Distributed Discrete Morse Sandwich: Efficient Computation of Persistence Diagrams for Massive Scalar Data
Eve Le Guillou, Pierre Fortin, Julien Tierny
TL;DR
The paper addresses the scalability challenge of computing persistence diagrams for massive 3D scalar fields by extending the fast Discrete Morse Sandwich (DMS) algorithm to distributed-memory systems, yielding the Distributed Discrete Morse Sandwich (DDMS). It introduces a hybrid MPI+OpenMP implementation with a self-correcting distributed pairing for $\mathcal{D}_0$ and $\mathcal{D}_2$, a distributed extension of PairCriticalSimplices for $\mathcal{D}_1$, computation tokens, and a dedicated communication thread to overlap communication and computation. The approach delivers strong and weak scaling up to 16 nodes (512 cores), achieving up to an 8× speedup over DIPHA and handling a 6 billion-vertex dataset in 174 seconds on 512 cores, with open-source availability for reproducibility. These results establish DDMS as a practical, scalable solution for topological data analysis on massive datasets and lay groundwork for future enhancements in memory efficiency and heterogeneous architectures.
Abstract
The persistence diagram, which describes the topological features of a dataset, is a key descriptor in Topological Data Analysis. The "Discrete Morse Sandwich" (DMS) method has been reported to be the most efficient algorithm for computing persistence diagrams of 3D scalar fields on a single node, using shared-memory parallelism. In this work, we extend DMS to distributed-memory parallelism for the efficient and scalable computation of persistence diagrams for massive datasets across multiple compute nodes. On the one hand, we can leverage the embarrassingly parallel procedure of the first and most time-consuming step of DMS (namely the discrete gradient computation). On the other hand, the efficient distributed computations of the subsequent DMS steps are much more challenging. To address this, we have extensively revised the DMS routines by contributing a new self-correcting distributed pairing algorithm, redesigning key data structures and introducing computation tokens to coordinate distributed computations. We have also introduced a dedicated communication thread to overlap communication and computation.

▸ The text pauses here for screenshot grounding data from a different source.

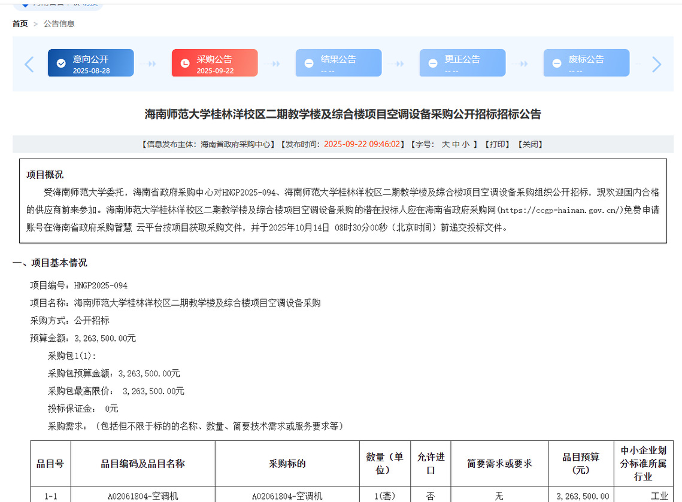Viewport: 682px width, 502px height.
Task: Click the blue badge icon at top left
Action: (x=25, y=4)
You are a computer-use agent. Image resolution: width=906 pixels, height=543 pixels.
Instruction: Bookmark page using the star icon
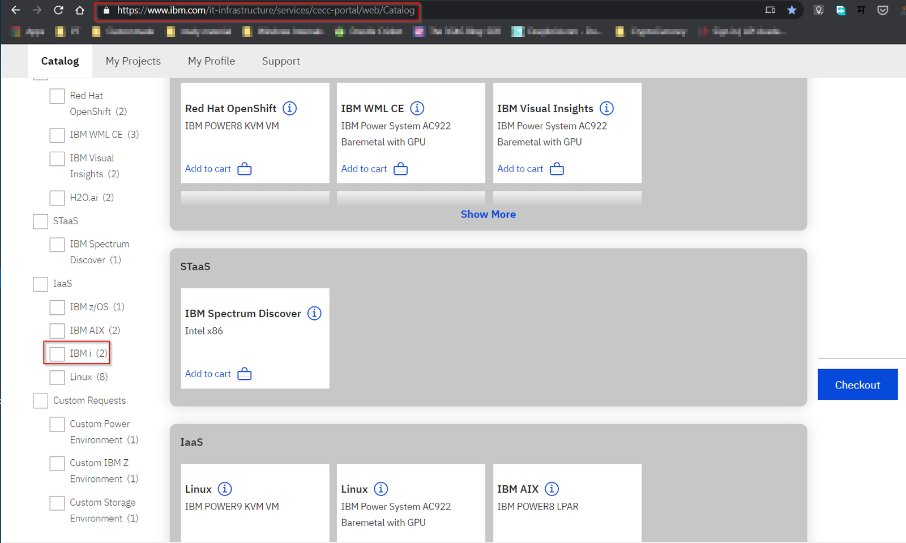792,10
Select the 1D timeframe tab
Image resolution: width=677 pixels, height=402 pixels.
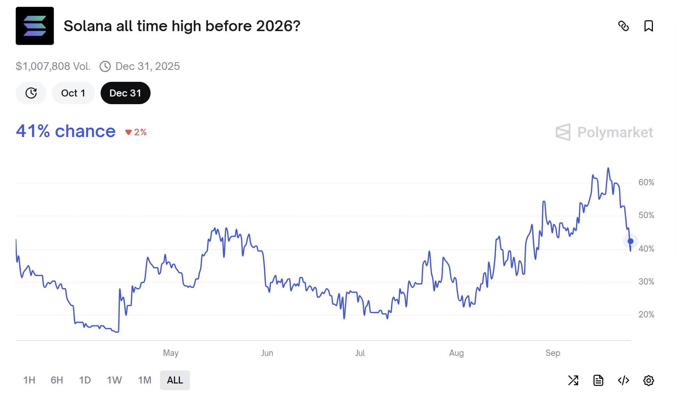point(85,380)
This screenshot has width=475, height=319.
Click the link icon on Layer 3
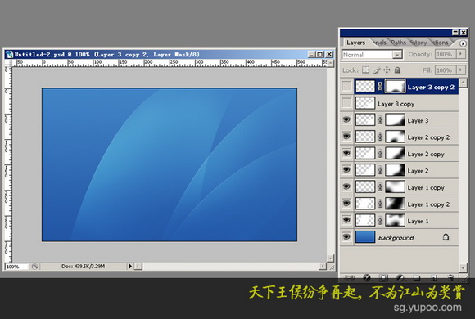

Detailed performance analyses show the scalability of our hybrid MPI+thread approach for strong and weak scaling using up to 16 nodes of 32 cores (512 cores total). Our algorithm outperforms DIPHA, a reference method for the distributed computation of persistence diagrams, with an average speedup of x8 on 512 cores. We show the practical capabilities of our approach by computing the persistence diagram of a public 3D scalar field of 6 billion vertices in 174 seconds on 512 cores. Finally, we provide a usage example of our open-source implementation at https://github.com/eve-le-guillou/DDMS-example.